PROUT Editor's note: This old letter of Victor Hugo still rings true today. Long ago, he called for a united states of Europe and a united states of the world. In the Preface to his famous book, Les Miserables, he stated:
"So long as there shall exist, by virtue of law and custom, decrees of damnation pronounced by society, artificially creating hells amid the civilization of earth, and adding the element of human fate to divine destiny; so long as the three great problems of the century -- the degradation of man through pauperism, the corruption of woman through hunger, the crippling of children through lack of light -- are unsolved; so long as social asphyxia is possible in any part of the world; -- in other words, and with a still wider significance, so long as ignorance and poverty exist on earth, books of the nature of Les Miserables cannot fail to be of use." 1862.
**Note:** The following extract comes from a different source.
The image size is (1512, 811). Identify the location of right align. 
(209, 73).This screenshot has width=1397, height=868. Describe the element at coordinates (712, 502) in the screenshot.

In the letter below, Victor Hugo talks about the lords and kings who robbed the poor during his lifetime. Today, we no longer have lords and kings. We have multilnational corporate billionaire owners, billionaire presidents and prime ministers who rob the poor blind, and bomb them with depleted uranium if they dare protest! The words below must reverberate across all lands so that the poor rise up and demand their political, economic and spiritual freedom! With this in mind, Shrii Prabhat Ranjan Sarkar said that until this happens, humanity's entire endeavors - social and spiritual - shall carry no significance whatsoever.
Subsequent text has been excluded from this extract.